Bowel Cancer NZ spokeswoman Mary Bradley said the decision seemed “pretty crazy”.
“The bowel cancer community has just been waiting so long for any drugs to be funded,” she said, noting it had been more than 22 years since a drug had been funded for bowel cancers.
While there had been announcements of funding, nothing had yet come to fruition.
“I’m talking to patients who are saying, ‘That’s all very well and good, but that’s not going to help me now. I’m fighting bowel cancer now, there’s nothing there that’s going to help me’.”
Bradley said to find out the drug would be available earlier but Health NZ would not allow it was “really gutting”.
“We’re on the front line talking to patients and we can see the desperate need for this,” she said. “If you are talking to patients ... you would understand the huge need.
“It seems like a decision made by bureaucrats who don’t understand what it’s like for real patients fighting a very real battle.”
Bradley hoped the decision would be re-evaluated.
Breast Cancer Foundation chief executive Ah-leen Rayner said it was “deeply disappointing” for patients with triple negative breast cancer, the most aggressive type and the hardest to treat.
“The difference in being able to access Keytruda could actually make a significant difference in their survival.”
Rayner said patients would not be eligible for Keytruda if they had received a different cancer treatment already, which meant patients would be forced to choose between going on a less effective treatment, “or you can leave your cancer to run rampant over the next couple of months while you wait for it to be funded”.
This was simply not an option for people with triple negative breast cancer, who needed immediate treatment to survive, she said.
“I can’t even begin to describe how significant the difference is for patients having access to Keytruda.”
Health NZ chief clinical officer Dr Richard Sullivan said they were not able to provide the treatment before October 1 to patients who were previously self-funding it through private providers, “despite the manufacturer undertaking to make it available at no cost”.
“Health NZ manages access to treatment for all patients based on clinical need, so it would not be appropriate to prioritise patients seeking an early transfer from private to public care,” he said.
“We will accept patients who may wish to transfer from private care on to these waiting lists to commence treatment from October 1.”
The rollout of access to the drug included expanding the capacity of cancer treatment centres, developing the appropriate protocols and procedures around safely administering a new medicine, and appropriately managing patient wait lists.

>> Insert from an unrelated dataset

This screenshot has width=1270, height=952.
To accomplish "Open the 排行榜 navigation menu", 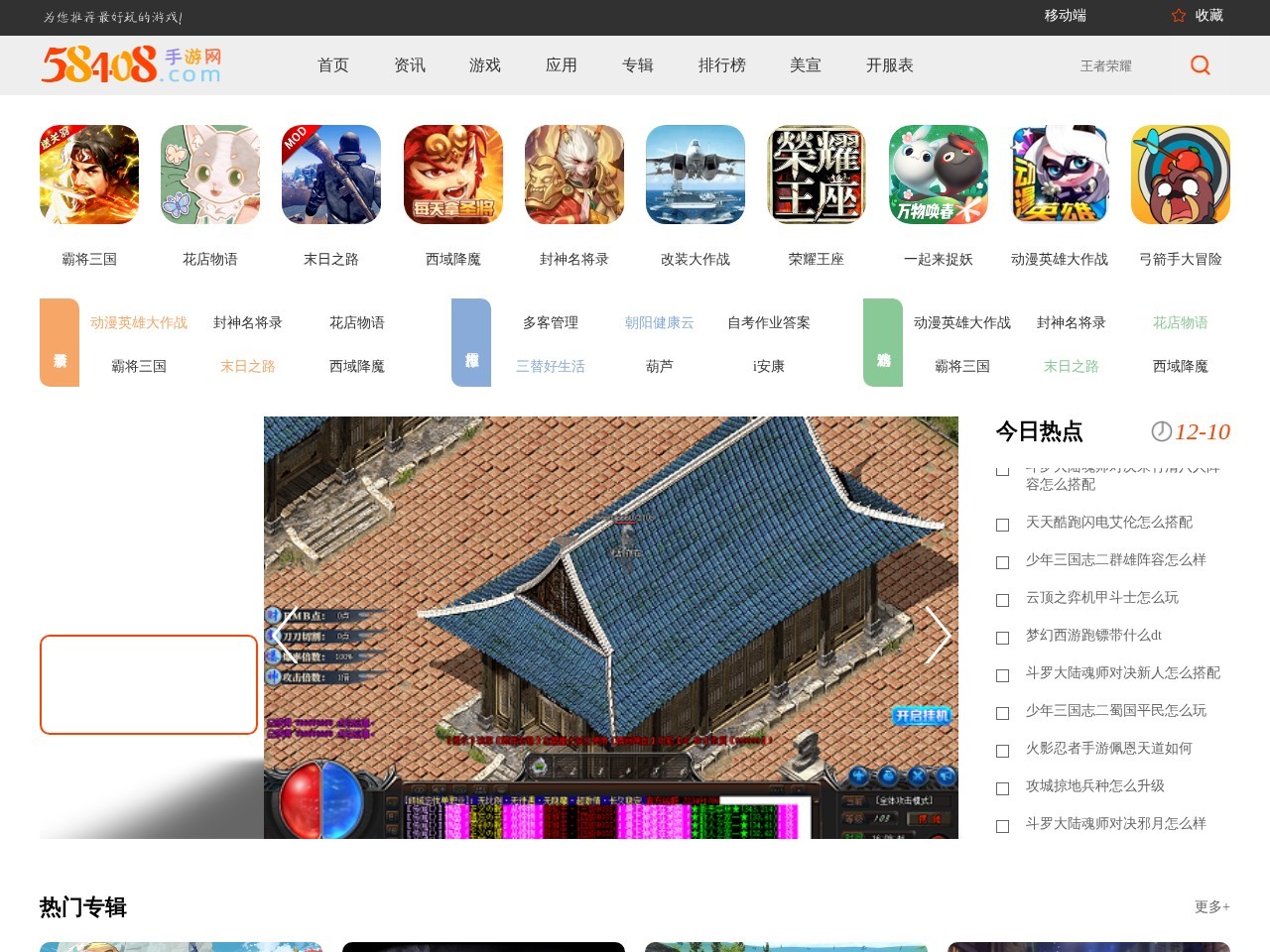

“From October 1, Pharmac is planning to fund pembrolizumab treatment in public hospitals for specific clinical indications. Pharmac is currently consulting on the clinical conditions for which pembrolizumab will be funded,” he said.
Health NZ will be accepting people on to waiting lists and prioritising access based on clinical need.
Labour’s health spokeswoman Dr Ayesha Verrall said she did not accept the health system wasn’t ready.
“It is used in treatment of eight cancers. For two, it would reduce workload on hospitals if introduced tomorrow,” she said.
“Government needs to answer what will be different on October 1, versus August 1, that means these medicines can’t be given now.”
A spokeswoman for Health Minister Dr Shane Reti said he was looking forward to the implementation of the recent funding boost for Pharmac, which would provide greater access to cancer treatments and benefit thousands of families.
“Through that funding boost, Health New Zealand was allocated $38 million for the 2024/25 financial year to support the timely and effective delivery of these additional cancer treatments.
“The minister has been assured that Health New Zealand is working at pace alongside other agencies to make these treatments available to Kiwis as soon as possible.”
Melissa Nightingale is a Wellington-based reporter who covers crime, justice and news in the capital. She joined the Herald in 2016 and has worked as a journalist for 10 years.